Al mismo tiempo, la vida media de los ciudadanos era de 27 años e incluso, si nos ceñimos a 1883 no llegaba a los 25, con solo un matrimonio de nonagenarios y ninguna persona centenaria. Estos datos ayudan a explicar por qué apenas se contabilizaban fallecimientos por los efectos de las minas de cinabrio ni por la silicosis –llamada entonces tisis de los mineros–, y es que casi no daba tiempo a desarrollar estas enfermedades.

Sin embargo, entre las causas de las 1.825 muertes del mismo periodo abundaban las enfermedades respiratorias, la viruela, las fiebres tifoideas, la tuberculosis; también la escrofulosis y el reumatismo y entre los niños el cólera infantil y los catarros intestinales.

El bocio era una enfermedad endémica y la padecían uno de cada quince mierenses, con menos incidencia en las zonas que bebían agua de fuentes ferruginosas, como La Peña o Villabazal, en Turón. Además, según los datos de los párrocos, se daba la circunstancia de que entre los 517 matrimonios registrados entonces en el Concejo, más del 90% se contrajeron entre individuos de los mismos valles y 87 fueron entre parientes. Y según Muñiz Prada en estrecha relación con el bocio y la consanguinidad aumentaba el cretinismo.

Los cretinos se caracterizaban por su pequeña estatura, pómulos salientes, párpados hinchados y legañosos, nariz aplastada, orejas grandes, manos pequeñas con dedos con forma de porra, pubertad tardía, escasa inteligencia y casi todos sufrían de bocio o de pelagra. Así sucedía en Gallegos, donde con poco bocio y mucha pelagra se juntaban 10 cretinos de los 113 que había en todo el Concejo.

Un problema a resolver era la falta de higiene: en las aldeas los gallineros estaban en el interior de las viviendas y las pocilgas a su entrada, mientras que los caminos y las antojanas se cubrían con tojos, narvasos y otros vegetales remansando adrede las aguas y los líquidos procedentes de las excreciones animales para favorecer su putrefacción y hacer abonos para sus tierras.
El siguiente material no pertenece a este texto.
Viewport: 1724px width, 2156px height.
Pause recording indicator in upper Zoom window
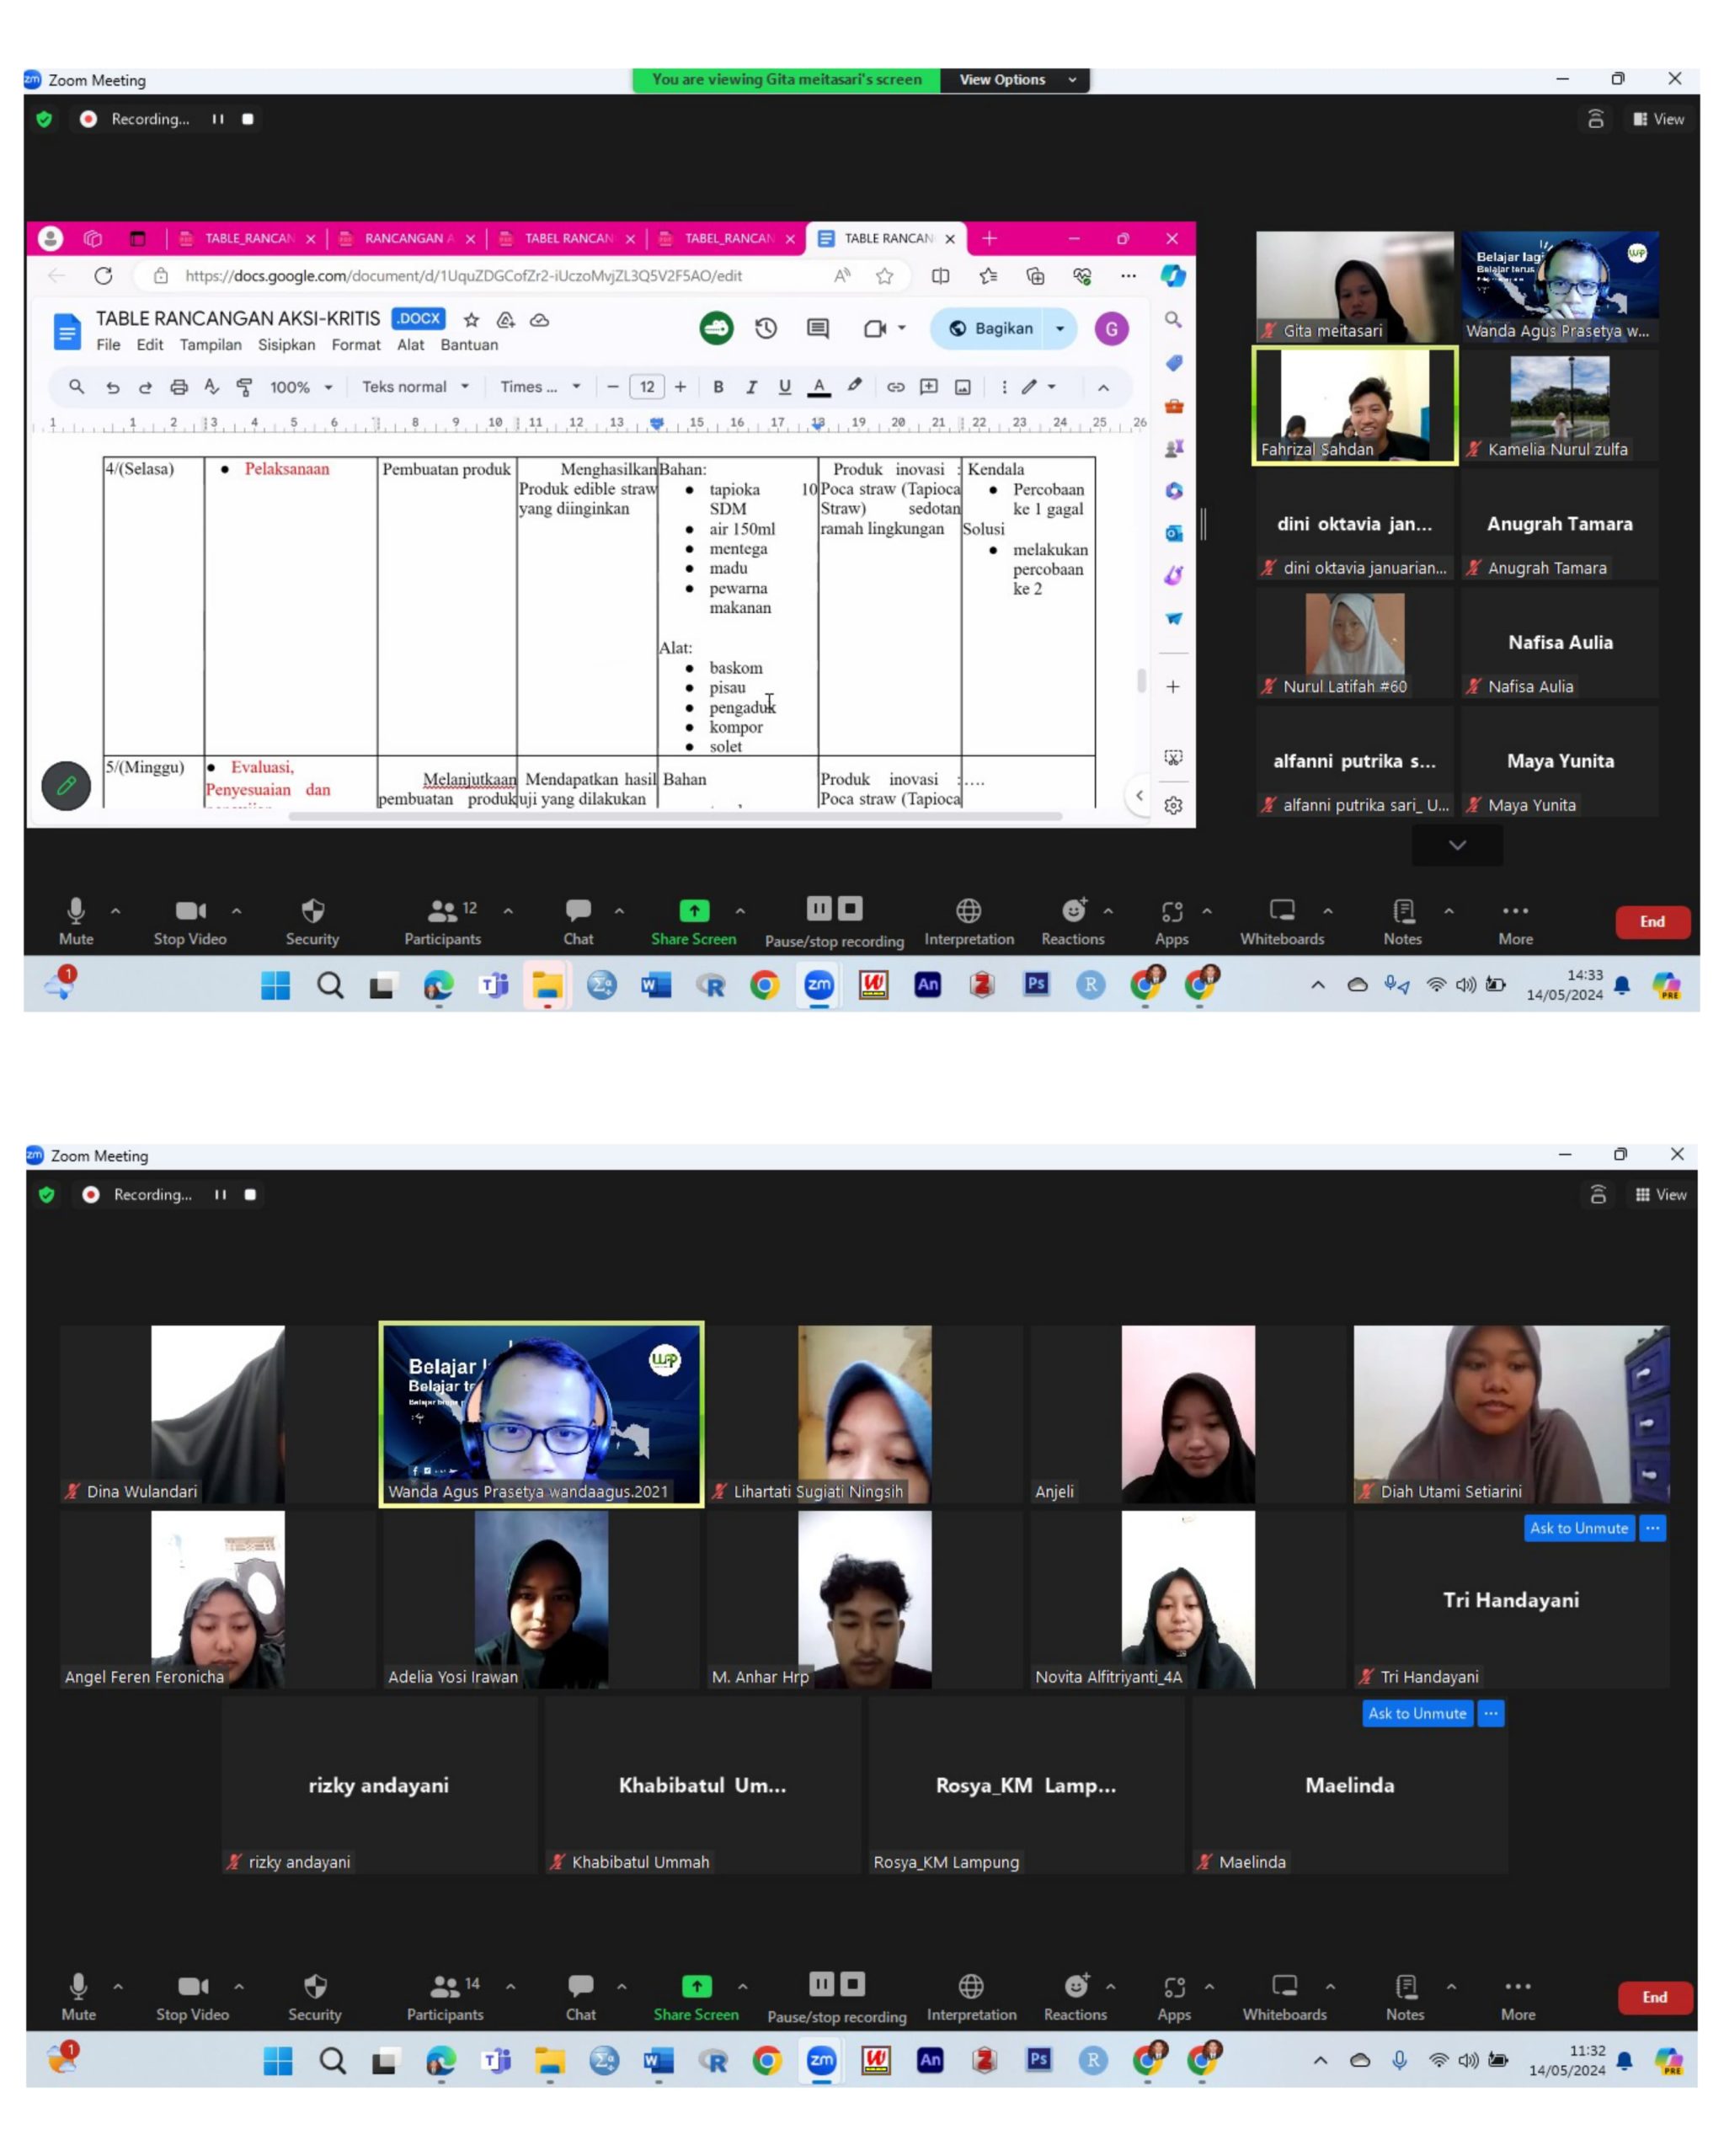point(217,119)
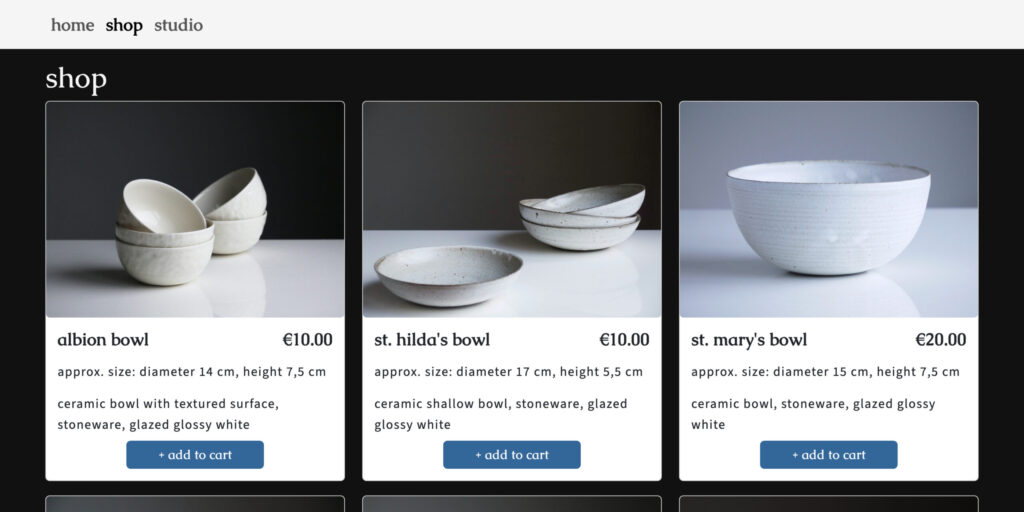Viewport: 1024px width, 512px height.
Task: Click the st. hilda's bowl €10.00 price
Action: tap(624, 340)
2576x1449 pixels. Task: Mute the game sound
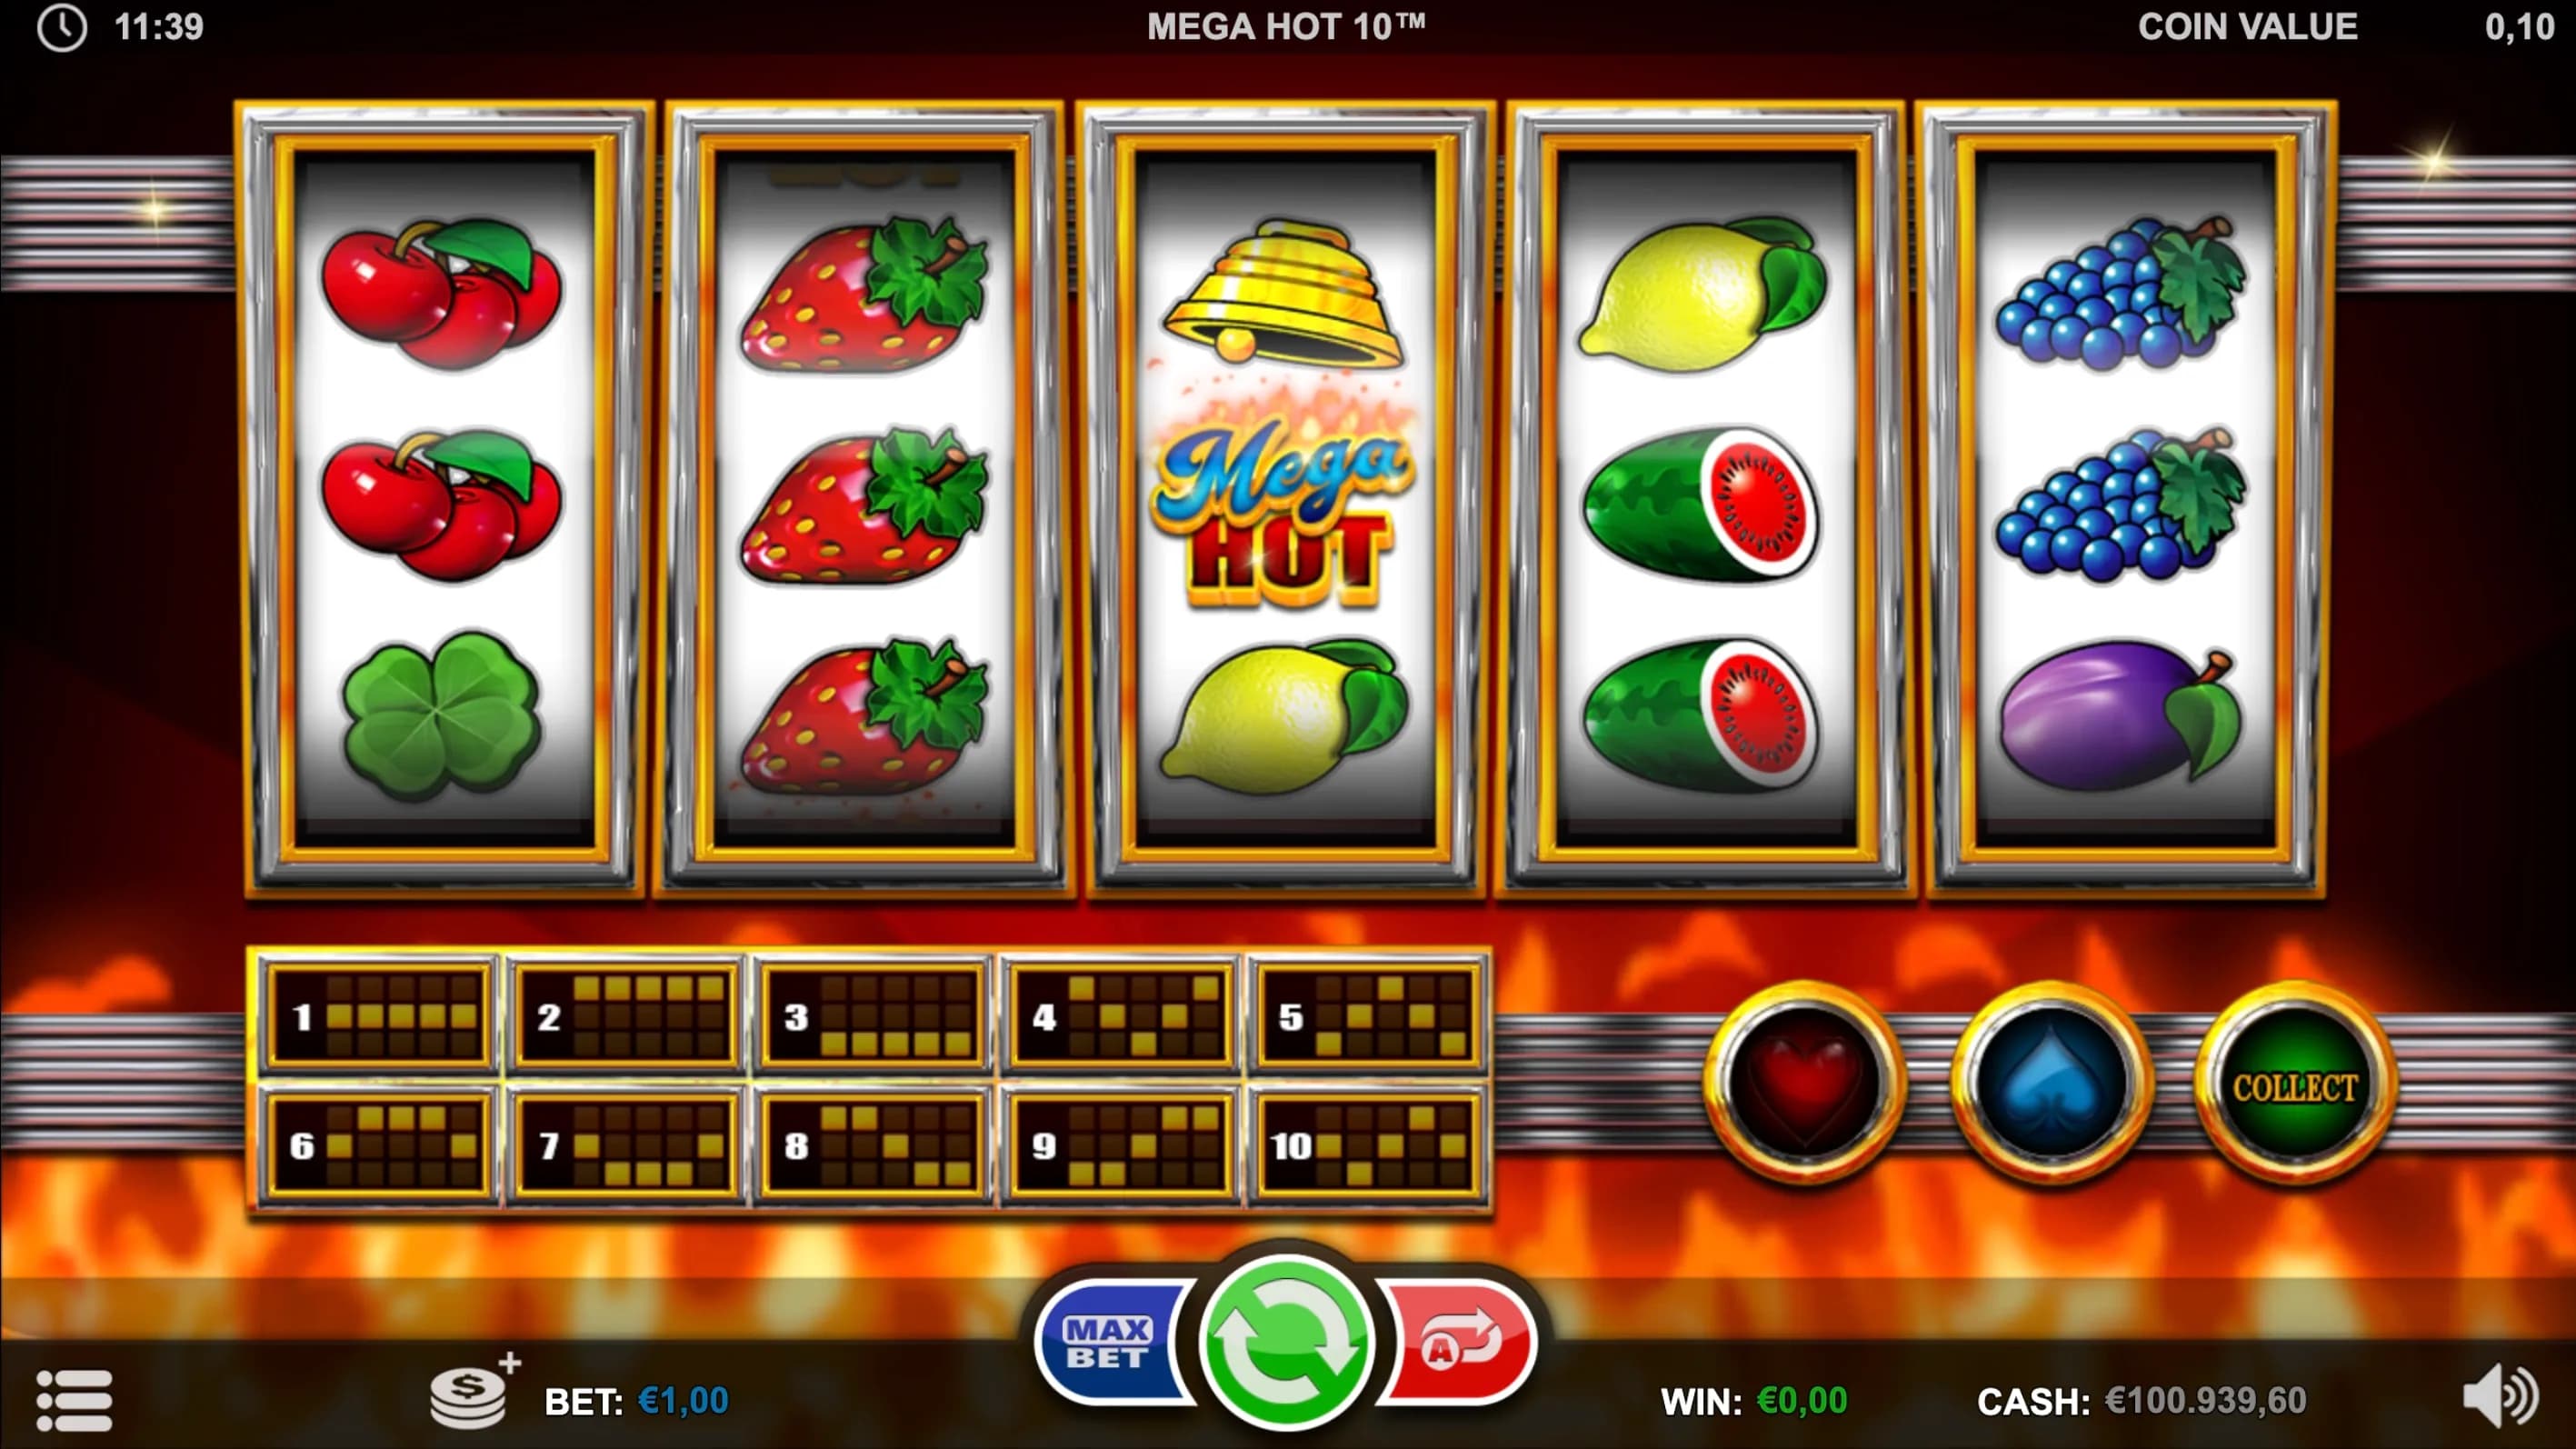2500,1396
En cuanto a las comidas: de siete a ocho de la mañana se preparaban sopas de pan de escanda o de trigo y leche o papillas de harina de maíz con leche o manteca; al mediodía, castañas condimentadas con manteca fresca o con tocino o patatas y berzas, y entre siete y ocho de la noche se cenaban de nuevo patatas o berzas y también fabes, arroz y sopa, mientras que los huevos solo se comían en días extraordinarios.

Aunque esto no contaba para las familias más acomodadas que residían en la capital del Concejo, La Rebollada o Loredo. Ellos no consumían boroña ni harina de maíz y enriquecían sus platos con sustancias animales procedentes de la salazón de las carnes de cerdo y de vaca. Los campesinos solían acompañarse con agua y leche mientras que muchos obreros y por supuesto los ricos bebían además chocolate y café.

En la misma línea de “La aldea perdida”, que iba a publicar Armando Palacio Valdés en 1903, Nicanor Muñiz Prada consideraba que la “gente de fuera” que estaba llegando a la Fábrica y las minas y se mezclaba con los sobrios campesinos de estos valles, traía buenas esperanzas en el orden económico, pero muchos peligros en el moral, por ello proponía repensar la idea de construir barriadas de obreros considerando más higiénico el sistema de las construcciones diseminadas. Como sabemos, su opinión no se tuvo en cuenta y todo fue mucho más rápido de lo que él imaginaba. Cuando llegó el siglo XX Mieres ya era otro mundo.